For more information or to sign up for the free fire mitigation in Stagecoach, call 970-736-8104 or visit www.oakcreekfire.org.
Steamboat Springs The tinder surrounding Stagecoach is alarming to Greg Griswould.
Starting as the fire mitigation crew supervisor with the Oak Creek Fire Protection District, one of his first tasks was to survey the beetle-killed pine that surrounds the Stagecoach area. From there, Griswould and a fire mitigation team will offer free services to Stagecoach residents with the goal of creating “defensible space” around each home.
That’s important, he said, because if a fire catches in the canopy of the forest, the results could be dire.
“The canopy is so tight, and if fire ever goes into the canopy of these trees, it would be a catastrophic fire,” Griswould said.
The project, funded by $124,000 in grants and $5,000 from the Oak Creek Fire Protection District, will start lining up projects in May and will start removing the fire fuel — grass, bushes and trees — in June.
Griswould said he would work with the Stagecoach Homeowners Association and, if not enough people sign up after reading about the project in the HOA newsletter, he would go door-to-door to ask residents whether they would like the free help. The crews primarily will focus first on the areas directly around the homes. That means clearing out trees that could be leaning against eaves, clearing out brush near propane tanks and advising residents about other potential hazards.

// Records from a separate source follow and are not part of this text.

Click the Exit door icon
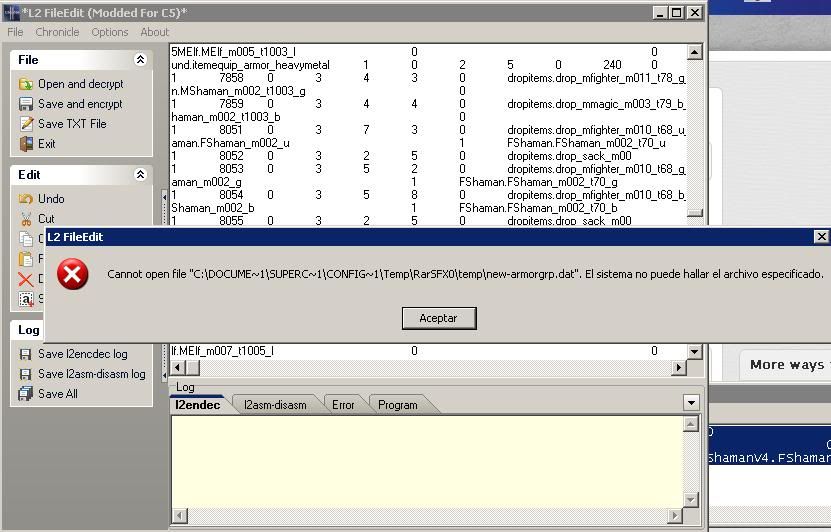26,144
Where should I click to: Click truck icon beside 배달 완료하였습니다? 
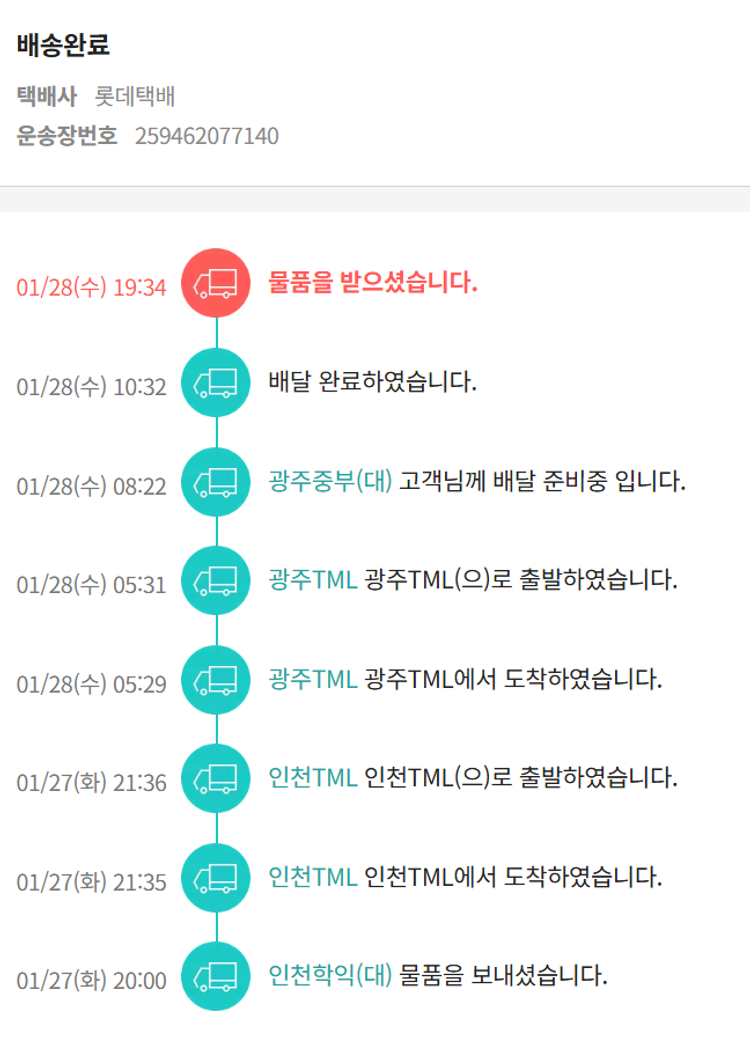[216, 383]
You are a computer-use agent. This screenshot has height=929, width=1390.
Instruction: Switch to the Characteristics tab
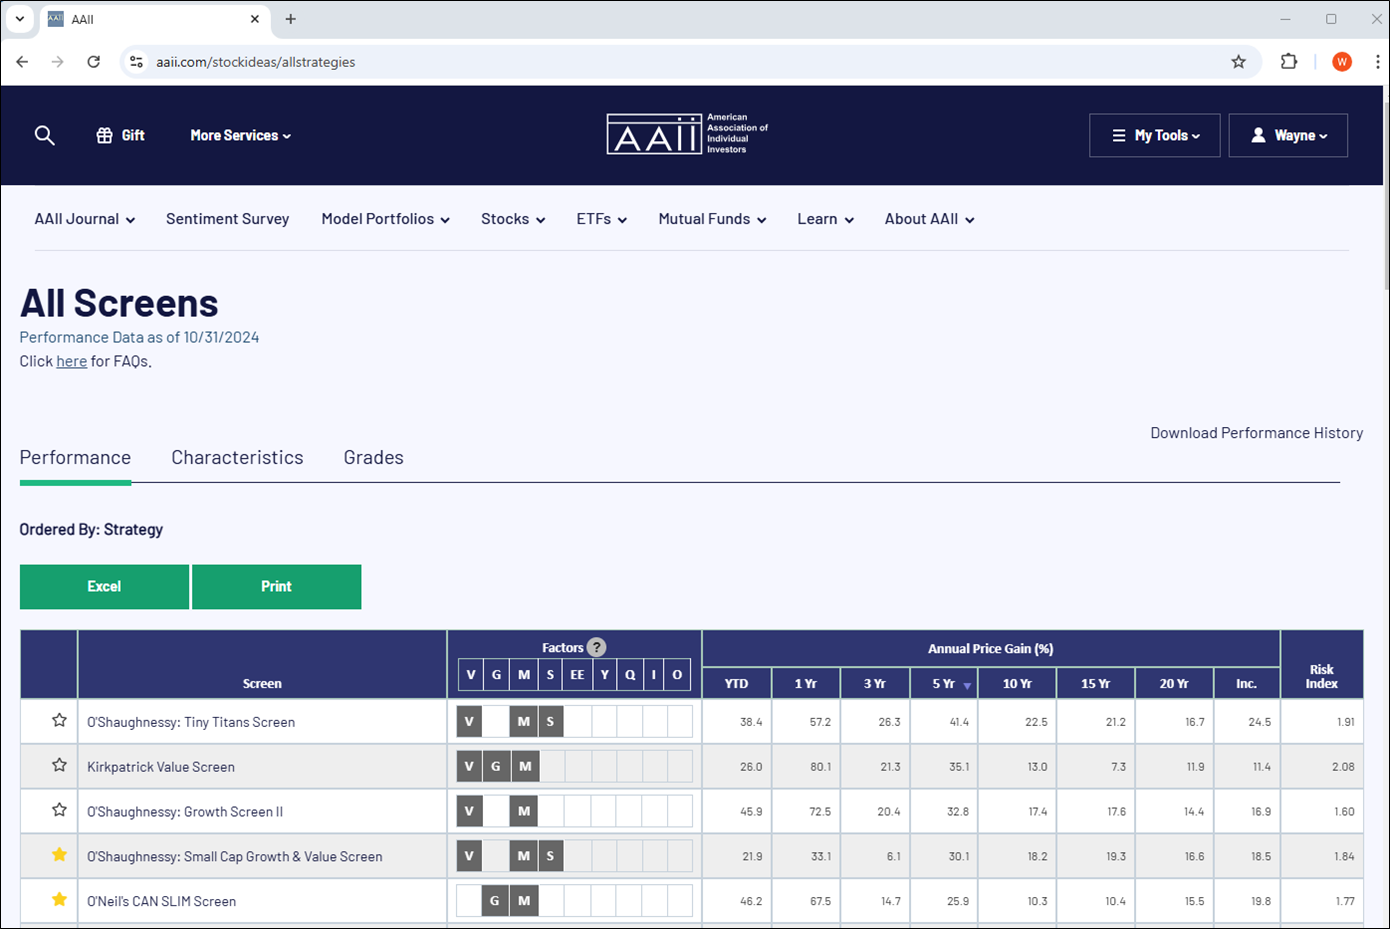tap(237, 457)
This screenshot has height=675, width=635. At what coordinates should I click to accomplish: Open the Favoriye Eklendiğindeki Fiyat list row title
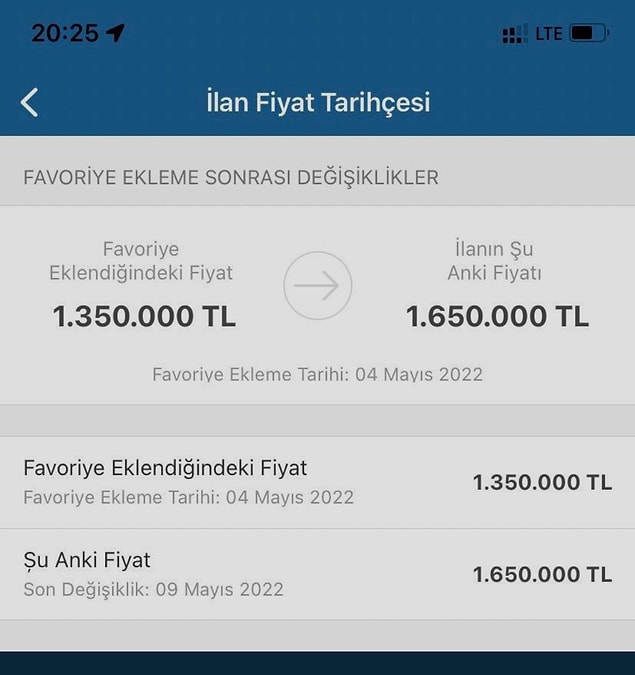[165, 467]
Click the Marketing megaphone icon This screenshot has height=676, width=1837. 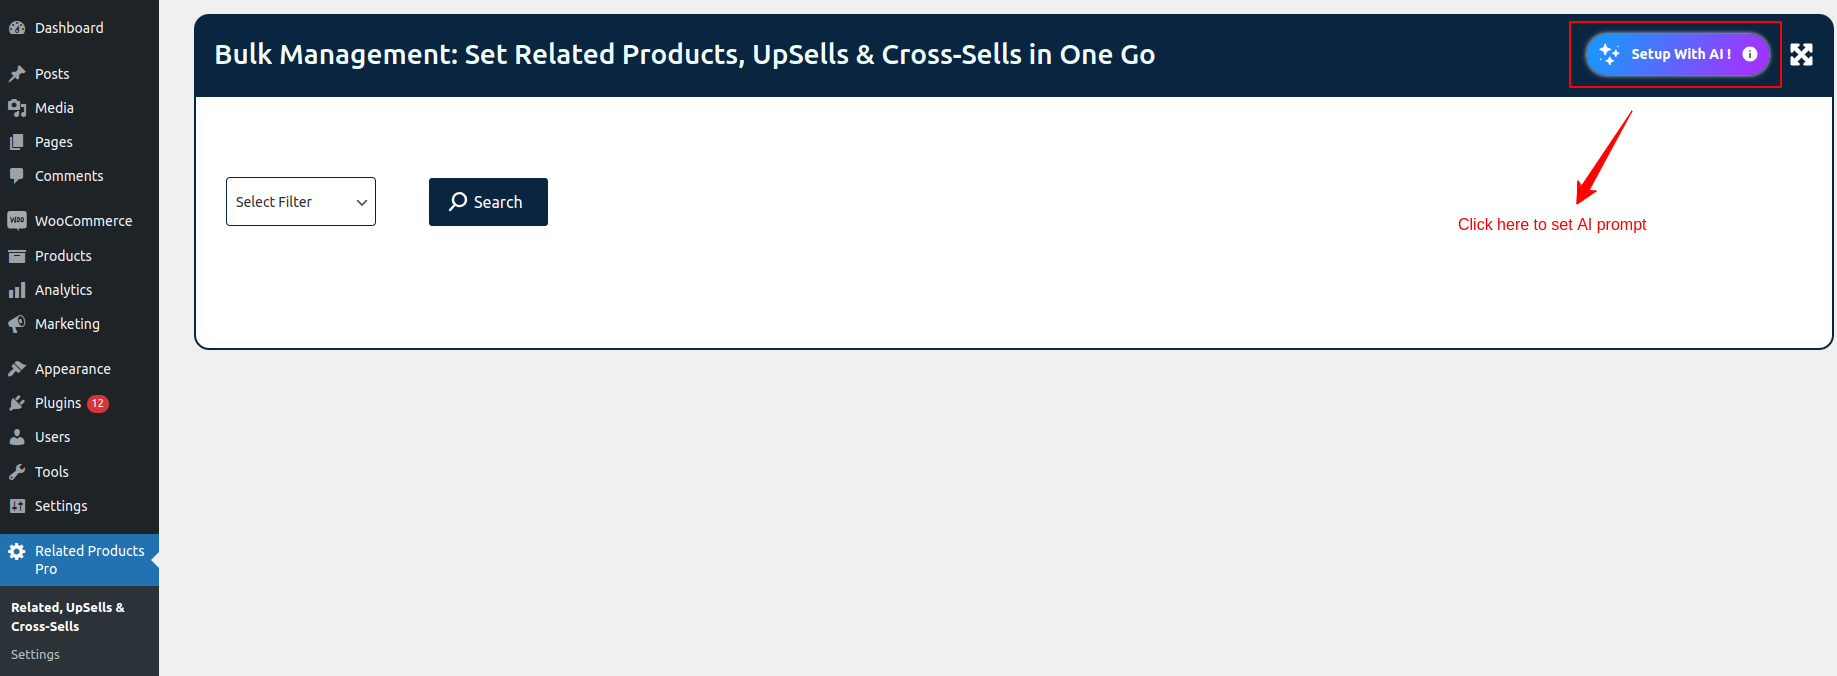pyautogui.click(x=17, y=324)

If residents have open eaves or shake roofs, Chuck Wisecup, chief of the Oak Creek Fire Protection District, said the education would include how to best protect the houses, including how to close up any vulnerabilities on the houses.
At the same time, not all homeowners will want all of their services, Griswould said. He and Wisecup acknowledged that some homeowners are reluctant to have trees near their homes cut down, even if it is a fire hazard. Because of that, the crews will work with each property owner before the work is done.
The teams could potentially work on more than 300 properties, Wisecup said, giving them enough work to renew the grant for several years.
After the crews finish with homes where the property owners have requested help, the crews will go on to tree-lined roads to provide enough space to create a fire-stop. They also will work with absentee property owners, or owners of undeveloped property, to ensure that those areas do not become fire hazards.